Pixel coordinate grounding data
- Opening Delimiter -

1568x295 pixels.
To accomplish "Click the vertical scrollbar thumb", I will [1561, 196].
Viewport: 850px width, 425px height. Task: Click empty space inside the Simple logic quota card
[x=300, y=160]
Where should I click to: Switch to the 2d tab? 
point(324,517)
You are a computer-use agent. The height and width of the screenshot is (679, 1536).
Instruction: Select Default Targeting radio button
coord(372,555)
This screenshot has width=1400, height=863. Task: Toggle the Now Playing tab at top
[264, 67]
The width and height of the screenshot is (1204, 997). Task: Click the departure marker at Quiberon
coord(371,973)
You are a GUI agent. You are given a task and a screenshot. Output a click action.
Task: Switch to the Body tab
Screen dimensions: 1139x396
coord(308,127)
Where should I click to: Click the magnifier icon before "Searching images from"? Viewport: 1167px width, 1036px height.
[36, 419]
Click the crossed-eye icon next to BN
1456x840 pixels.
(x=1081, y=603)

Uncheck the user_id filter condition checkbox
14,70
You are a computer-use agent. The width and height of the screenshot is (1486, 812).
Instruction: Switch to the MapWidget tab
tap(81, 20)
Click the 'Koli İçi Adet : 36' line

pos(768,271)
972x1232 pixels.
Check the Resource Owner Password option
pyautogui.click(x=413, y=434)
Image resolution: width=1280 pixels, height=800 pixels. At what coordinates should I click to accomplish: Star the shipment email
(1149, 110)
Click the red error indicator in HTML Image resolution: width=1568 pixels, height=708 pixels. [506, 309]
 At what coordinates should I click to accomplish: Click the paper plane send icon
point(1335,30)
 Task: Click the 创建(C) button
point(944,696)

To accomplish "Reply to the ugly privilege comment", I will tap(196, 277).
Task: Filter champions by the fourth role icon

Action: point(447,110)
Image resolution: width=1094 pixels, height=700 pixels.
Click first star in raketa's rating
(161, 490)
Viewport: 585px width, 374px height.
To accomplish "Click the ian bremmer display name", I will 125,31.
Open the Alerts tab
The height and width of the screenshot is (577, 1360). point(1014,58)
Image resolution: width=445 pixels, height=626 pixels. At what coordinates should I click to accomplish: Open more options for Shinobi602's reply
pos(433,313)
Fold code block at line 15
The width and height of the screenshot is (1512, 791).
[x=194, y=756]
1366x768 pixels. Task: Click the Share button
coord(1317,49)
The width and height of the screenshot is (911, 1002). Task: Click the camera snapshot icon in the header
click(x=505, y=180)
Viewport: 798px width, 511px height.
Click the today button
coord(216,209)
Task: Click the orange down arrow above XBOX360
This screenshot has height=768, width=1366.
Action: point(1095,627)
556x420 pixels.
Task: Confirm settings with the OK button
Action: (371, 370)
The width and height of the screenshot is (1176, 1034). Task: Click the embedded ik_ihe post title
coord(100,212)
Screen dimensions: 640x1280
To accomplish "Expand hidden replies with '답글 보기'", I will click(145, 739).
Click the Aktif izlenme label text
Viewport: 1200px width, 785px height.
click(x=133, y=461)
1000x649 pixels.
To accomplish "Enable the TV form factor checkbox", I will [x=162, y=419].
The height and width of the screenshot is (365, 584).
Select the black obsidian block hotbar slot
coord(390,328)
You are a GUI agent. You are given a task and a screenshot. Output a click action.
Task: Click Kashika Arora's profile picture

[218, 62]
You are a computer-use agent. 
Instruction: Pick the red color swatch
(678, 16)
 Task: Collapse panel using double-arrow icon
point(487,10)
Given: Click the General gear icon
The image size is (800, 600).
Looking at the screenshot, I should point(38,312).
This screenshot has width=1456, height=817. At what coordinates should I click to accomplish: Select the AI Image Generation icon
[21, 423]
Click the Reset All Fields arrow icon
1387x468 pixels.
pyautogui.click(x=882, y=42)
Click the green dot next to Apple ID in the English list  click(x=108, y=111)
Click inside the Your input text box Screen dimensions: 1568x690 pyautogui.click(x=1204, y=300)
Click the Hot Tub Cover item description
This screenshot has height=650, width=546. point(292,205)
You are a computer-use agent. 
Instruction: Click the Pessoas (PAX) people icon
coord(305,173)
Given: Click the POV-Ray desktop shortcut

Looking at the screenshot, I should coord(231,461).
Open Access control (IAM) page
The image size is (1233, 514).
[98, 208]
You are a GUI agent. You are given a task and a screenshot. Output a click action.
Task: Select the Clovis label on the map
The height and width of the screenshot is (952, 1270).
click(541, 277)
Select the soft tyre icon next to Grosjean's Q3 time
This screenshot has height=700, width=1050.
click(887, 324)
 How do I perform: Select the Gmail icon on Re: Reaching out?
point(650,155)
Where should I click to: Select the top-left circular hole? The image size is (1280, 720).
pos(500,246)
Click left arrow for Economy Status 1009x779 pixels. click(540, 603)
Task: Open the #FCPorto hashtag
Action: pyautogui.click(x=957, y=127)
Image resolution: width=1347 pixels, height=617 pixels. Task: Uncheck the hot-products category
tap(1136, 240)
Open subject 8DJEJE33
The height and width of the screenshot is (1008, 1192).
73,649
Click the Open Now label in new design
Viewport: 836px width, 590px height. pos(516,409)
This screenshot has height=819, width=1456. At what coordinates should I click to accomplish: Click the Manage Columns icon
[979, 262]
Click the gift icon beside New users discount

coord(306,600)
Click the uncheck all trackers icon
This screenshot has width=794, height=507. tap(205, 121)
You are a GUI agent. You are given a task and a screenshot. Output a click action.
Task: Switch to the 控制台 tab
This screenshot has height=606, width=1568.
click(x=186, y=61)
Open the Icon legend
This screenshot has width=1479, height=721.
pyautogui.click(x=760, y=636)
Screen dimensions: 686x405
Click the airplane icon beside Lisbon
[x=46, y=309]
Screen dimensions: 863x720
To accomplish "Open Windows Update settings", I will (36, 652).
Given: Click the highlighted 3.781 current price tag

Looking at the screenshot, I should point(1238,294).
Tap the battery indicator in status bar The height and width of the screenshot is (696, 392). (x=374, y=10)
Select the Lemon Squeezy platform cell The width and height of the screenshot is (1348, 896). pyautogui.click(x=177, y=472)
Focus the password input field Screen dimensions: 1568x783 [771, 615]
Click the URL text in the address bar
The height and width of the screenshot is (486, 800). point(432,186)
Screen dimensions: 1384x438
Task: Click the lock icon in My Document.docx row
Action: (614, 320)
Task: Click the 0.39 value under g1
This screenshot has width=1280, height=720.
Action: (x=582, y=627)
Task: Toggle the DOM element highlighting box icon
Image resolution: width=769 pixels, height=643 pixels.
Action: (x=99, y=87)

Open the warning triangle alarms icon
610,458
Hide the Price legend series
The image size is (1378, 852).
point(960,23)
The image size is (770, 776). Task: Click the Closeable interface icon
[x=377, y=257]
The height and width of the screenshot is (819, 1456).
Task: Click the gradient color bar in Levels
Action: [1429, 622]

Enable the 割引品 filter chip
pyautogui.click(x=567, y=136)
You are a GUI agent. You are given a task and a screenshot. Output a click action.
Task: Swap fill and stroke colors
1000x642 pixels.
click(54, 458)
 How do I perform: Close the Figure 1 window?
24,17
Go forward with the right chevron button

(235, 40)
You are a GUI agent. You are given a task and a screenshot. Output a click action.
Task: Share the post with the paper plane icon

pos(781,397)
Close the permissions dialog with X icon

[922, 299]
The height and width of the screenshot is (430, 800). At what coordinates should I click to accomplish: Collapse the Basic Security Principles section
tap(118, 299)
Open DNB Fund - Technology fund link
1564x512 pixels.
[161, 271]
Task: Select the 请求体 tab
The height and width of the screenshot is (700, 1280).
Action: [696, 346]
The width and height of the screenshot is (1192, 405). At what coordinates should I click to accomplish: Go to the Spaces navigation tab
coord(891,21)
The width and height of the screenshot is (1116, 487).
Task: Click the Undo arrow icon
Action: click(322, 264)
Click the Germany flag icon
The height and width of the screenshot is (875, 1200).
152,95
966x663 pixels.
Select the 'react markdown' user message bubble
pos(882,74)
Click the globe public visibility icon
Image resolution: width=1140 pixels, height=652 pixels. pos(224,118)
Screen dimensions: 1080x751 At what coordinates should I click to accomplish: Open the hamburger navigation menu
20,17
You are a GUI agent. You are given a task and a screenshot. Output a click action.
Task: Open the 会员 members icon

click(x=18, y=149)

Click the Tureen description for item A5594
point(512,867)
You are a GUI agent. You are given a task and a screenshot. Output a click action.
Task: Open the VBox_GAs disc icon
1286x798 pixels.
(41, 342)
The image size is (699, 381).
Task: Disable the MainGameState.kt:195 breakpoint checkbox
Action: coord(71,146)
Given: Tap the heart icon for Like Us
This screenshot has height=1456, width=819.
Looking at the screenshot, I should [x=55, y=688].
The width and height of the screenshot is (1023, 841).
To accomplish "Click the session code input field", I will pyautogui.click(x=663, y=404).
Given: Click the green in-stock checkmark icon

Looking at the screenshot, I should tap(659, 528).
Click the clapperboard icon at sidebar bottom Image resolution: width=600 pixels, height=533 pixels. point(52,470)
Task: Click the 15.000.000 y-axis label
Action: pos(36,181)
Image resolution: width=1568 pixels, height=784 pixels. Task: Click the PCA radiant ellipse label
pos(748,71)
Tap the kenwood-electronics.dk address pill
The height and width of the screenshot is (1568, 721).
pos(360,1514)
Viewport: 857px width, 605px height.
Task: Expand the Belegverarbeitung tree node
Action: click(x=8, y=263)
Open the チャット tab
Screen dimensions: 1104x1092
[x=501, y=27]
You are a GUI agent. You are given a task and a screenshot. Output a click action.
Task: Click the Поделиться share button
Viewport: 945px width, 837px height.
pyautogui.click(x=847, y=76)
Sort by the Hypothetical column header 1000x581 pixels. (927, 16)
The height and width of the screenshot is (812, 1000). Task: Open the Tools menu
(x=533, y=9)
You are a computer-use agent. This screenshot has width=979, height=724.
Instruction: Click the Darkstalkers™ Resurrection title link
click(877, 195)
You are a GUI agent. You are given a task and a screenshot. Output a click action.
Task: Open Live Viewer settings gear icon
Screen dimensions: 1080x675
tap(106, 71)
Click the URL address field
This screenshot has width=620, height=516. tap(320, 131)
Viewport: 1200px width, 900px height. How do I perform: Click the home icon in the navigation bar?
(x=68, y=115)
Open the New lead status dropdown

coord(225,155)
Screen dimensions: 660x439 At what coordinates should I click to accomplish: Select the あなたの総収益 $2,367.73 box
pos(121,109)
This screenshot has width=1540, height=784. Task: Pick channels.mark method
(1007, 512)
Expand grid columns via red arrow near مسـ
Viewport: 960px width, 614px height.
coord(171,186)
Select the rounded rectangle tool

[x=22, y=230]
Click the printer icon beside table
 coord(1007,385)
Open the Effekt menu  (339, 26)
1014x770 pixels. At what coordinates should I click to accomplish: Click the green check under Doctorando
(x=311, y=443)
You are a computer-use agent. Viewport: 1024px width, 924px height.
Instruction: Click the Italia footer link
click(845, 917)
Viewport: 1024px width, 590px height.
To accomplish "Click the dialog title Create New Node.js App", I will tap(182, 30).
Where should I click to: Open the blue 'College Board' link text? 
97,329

- Closing Delimiter -

## Exercise description
From the entries above, restate word for word the lines from the line containing "Click the Open Now label in new design" to the line containing "Tap the battery", both ends included, and nothing more.

## Completed task
Click the Open Now label in new design
Viewport: 836px width, 590px height. pos(516,409)
This screenshot has height=819, width=1456. At what coordinates should I click to accomplish: Click the Manage Columns icon
[979, 262]
Click the gift icon beside New users discount

coord(306,600)
Click the uncheck all trackers icon
This screenshot has width=794, height=507. tap(205, 121)
You are a GUI agent. You are given a task and a screenshot. Output a click action.
Task: Switch to the 控制台 tab
This screenshot has height=606, width=1568.
click(x=186, y=61)
Open the Icon legend
This screenshot has width=1479, height=721.
pyautogui.click(x=760, y=636)
Screen dimensions: 686x405
Click the airplane icon beside Lisbon
[x=46, y=309]
Screen dimensions: 863x720
To accomplish "Open Windows Update settings", I will (36, 652).
Given: Click the highlighted 3.781 current price tag

Looking at the screenshot, I should point(1238,294).
Tap the battery indicator in status bar The height and width of the screenshot is (696, 392). (x=374, y=10)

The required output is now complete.